Brexit and a Pan-European Military Establishment

Recall the year-old EU effort with PESCO (the EU’s carefully euphemistically named Permanent Structured Cooperation), the bloc’s effort to form an EU army that would represent and act in the (sovereign) name of the European Union in defending Europe from outside incursions.  Oh, and be less dependent on us and our nuclear umbrella, our treasure, and our blood for their defense.

We’re seeing yet another example of the too-broad effort to unite all of Europe under one political flag, as this PESCO effort continues to lag.  More importantly, we’re seeing the cost to the EU of Brexit.  As Handelsblatt Today observed, the current situation is one of military failure:

The German Council on Foreign Relations (Deutsche Gesellschaft für Auswärtige Politik, DGAP) and the International Institute for Strategic Studies (IISS) recently reported that the EU at best has only a third of the resources needed for its ambitions to intervene in armed conflicts in Europe or neighboring regions, provide humanitarian aid in catastrophes, help in rebuilding programs, and to free hostages and evacuate civilians.
The EU does not have enough ships, planes, aircraft carriers, or even reconnaissance equipment to accomplish these goals, especially after the UK leaves the EU.

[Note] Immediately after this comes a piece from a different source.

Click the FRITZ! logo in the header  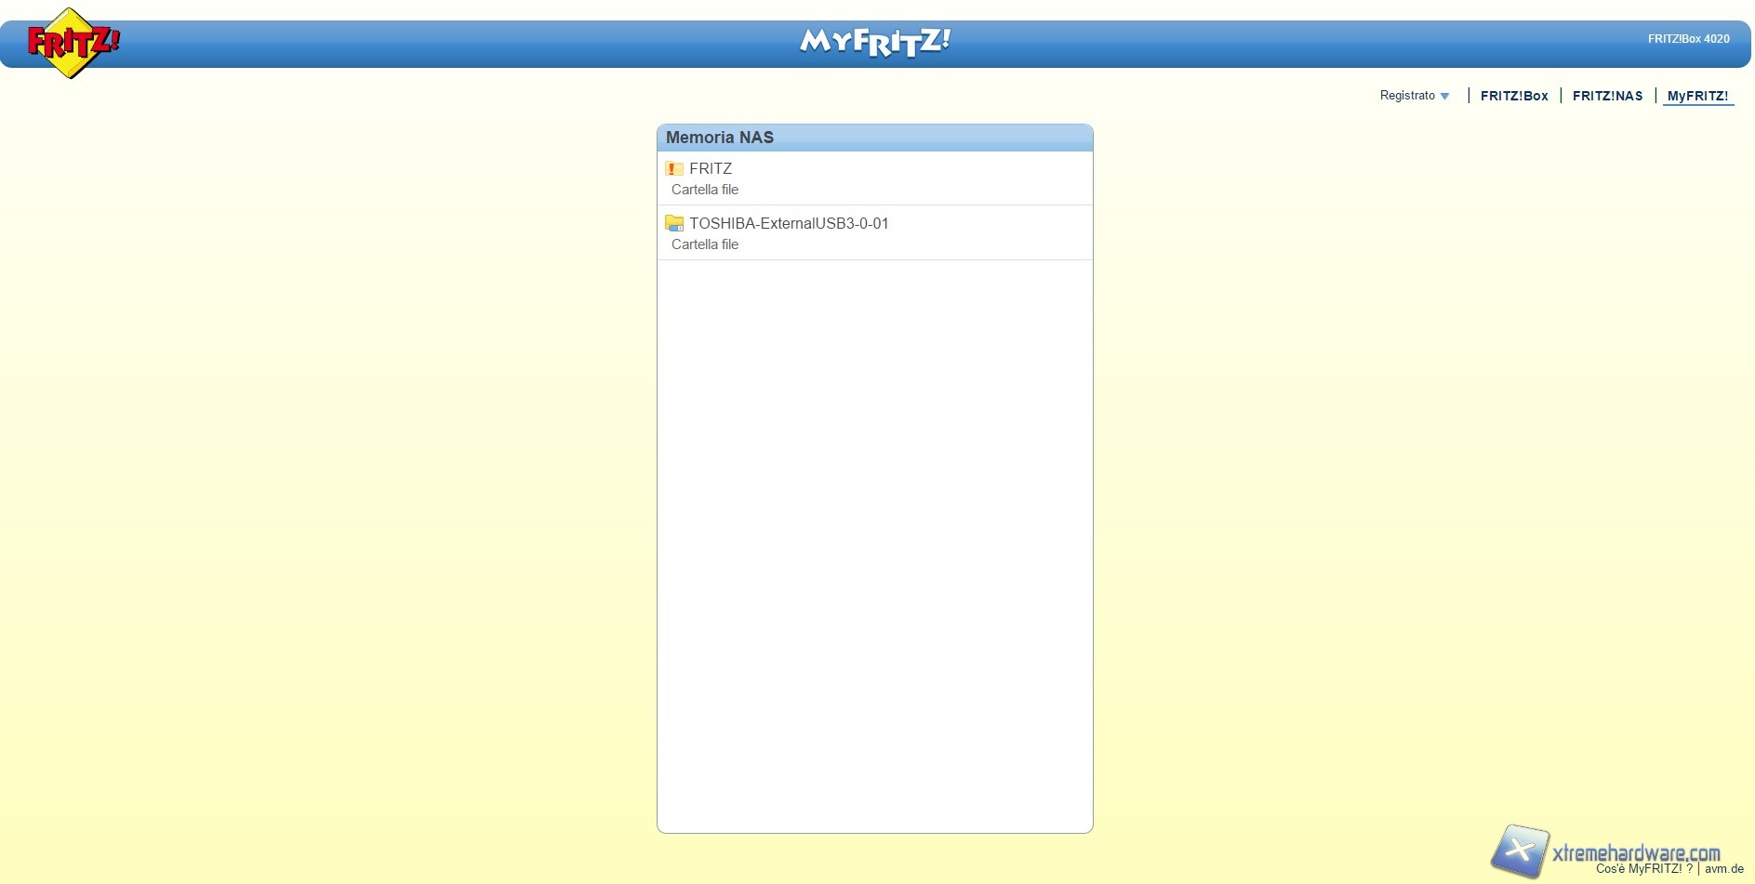[x=72, y=43]
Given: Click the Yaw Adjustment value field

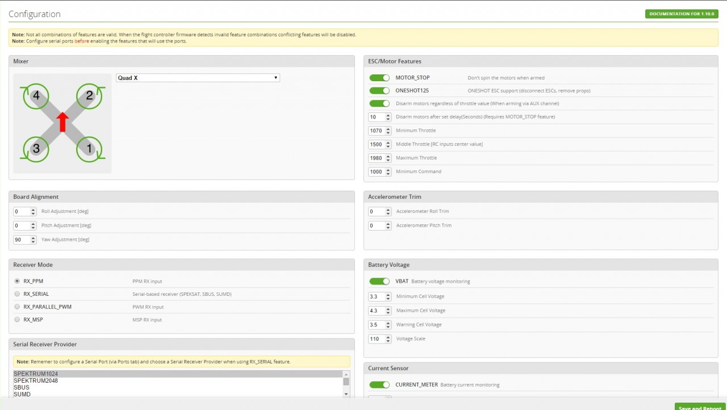Looking at the screenshot, I should click(22, 240).
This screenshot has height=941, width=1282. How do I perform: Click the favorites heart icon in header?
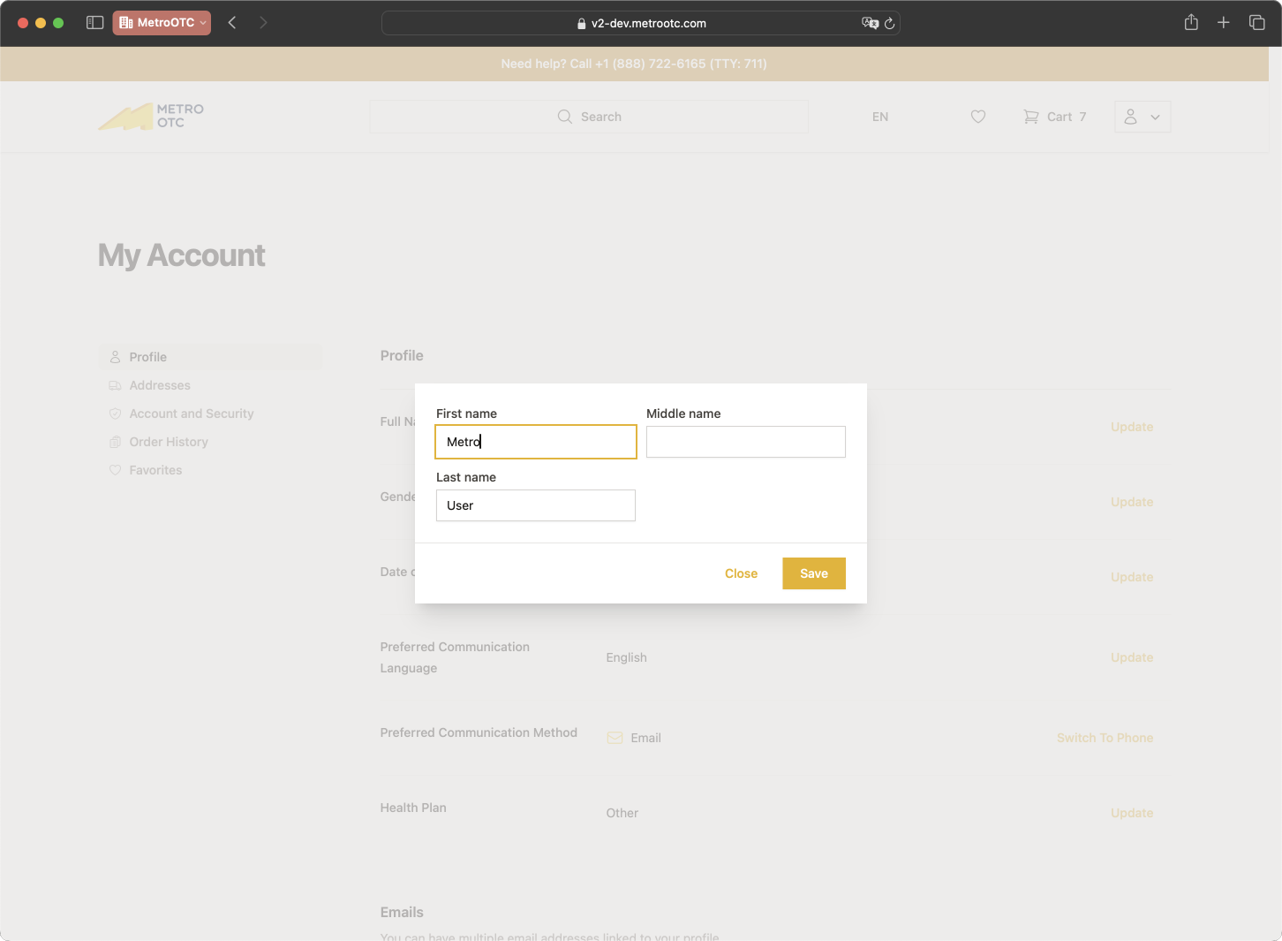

Notice that last.  Aside from the minor detail that the Brits will take with them half the EU’s carrier complement (France has the other one), they’re taking with them manpower, equipment, a serious (by European standards) defense budget, and a strong innovative capacity.

Prime Minister Theresa May is badly missing another strong bet in her series of missed bets as she “negotiates” Great Britain’s departure from the EU.